In this clip,
Frank Turek offers some wise advice, but the falls back on the Arminian trope that "God doesn't force anyone to love him". Of course, that's a cliche swipe at Calvinism.
Problem is, the objection is nonsense. You can't be forced to do what you were predestined to do. If you were predestined to do it, then it's not like you were going to do something else before God stepped in to override your plans. If you were predestined to do something, then there never was anything else you were going to do. It's not like you chose to go in one direction until God thwarted your choice.
Now, you can disagree with Calvinism for other reasons, but the "forced" trope that Arminians mechanically bandy about is simply thoughtless.
I guess they think there is a conflict between God operating at one level, determining that I will do such and such, and me being a cause of my action and that for the sake of some perceived good. But as long as we have that, I don't see how we exclude free will in any meaningful sense.

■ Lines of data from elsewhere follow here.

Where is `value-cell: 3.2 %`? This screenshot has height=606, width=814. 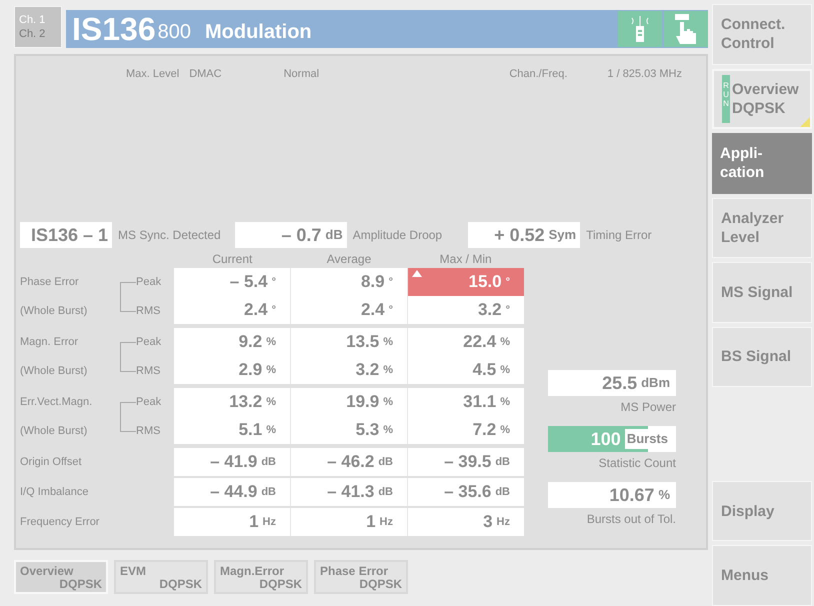 value-cell: 3.2 % is located at coordinates (350, 370).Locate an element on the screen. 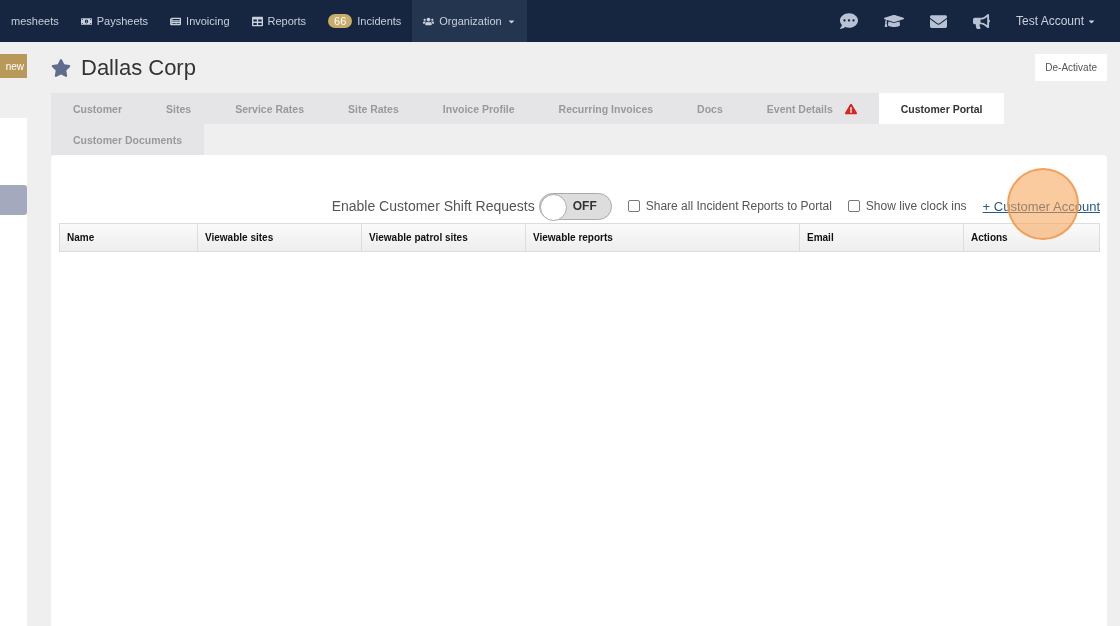 This screenshot has width=1120, height=626. toggle-switch: OFF is located at coordinates (575, 206).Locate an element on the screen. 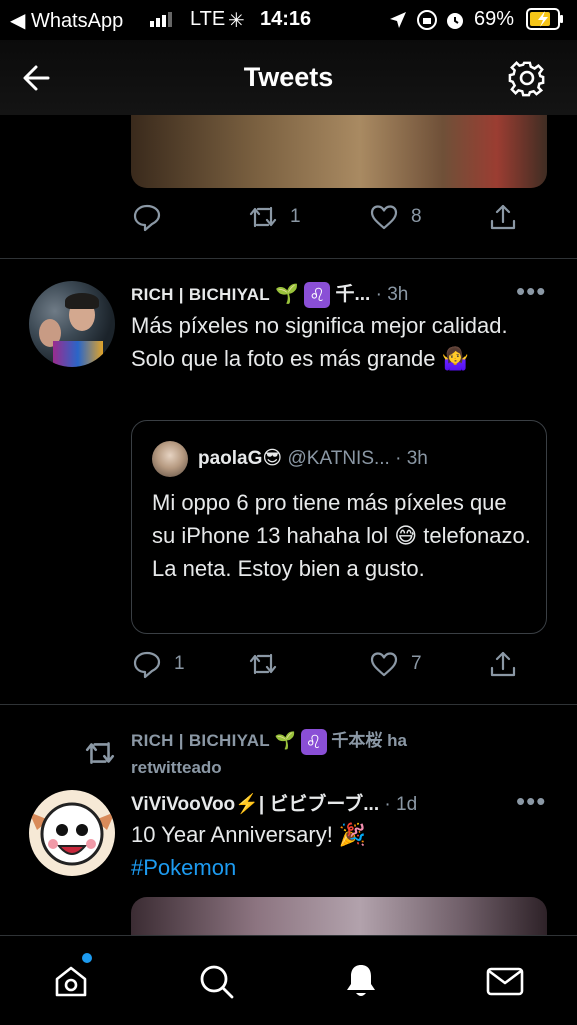  retweet-button: 1 is located at coordinates (274, 217).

But I don't see any problem between God being the conserving cause of all that is and giving them causal power and them being real causes.
ReplyDeleteWhat I find interesting is how a lot of modern Arminians seem to make no distinctions at all between different models of predestination, Augustinian, Thomist, Calvinist, Molinist, and just assume that the mere commitment to God predestining whatever shall come to pass means we have no free will (whatever that term means to them).
Yeah, the real problem is that I honestly don't think we are capable of understanding how God views time. Time came into existence when the universe was created, so the entire concept of what was before time zero is nonsensical. It is not a billion years is like a second to God. He created time, he exists apart from and outside of time.
DeleteNow, try to explain how time-space causality works from the perspective of a being that exists outside of both time and space.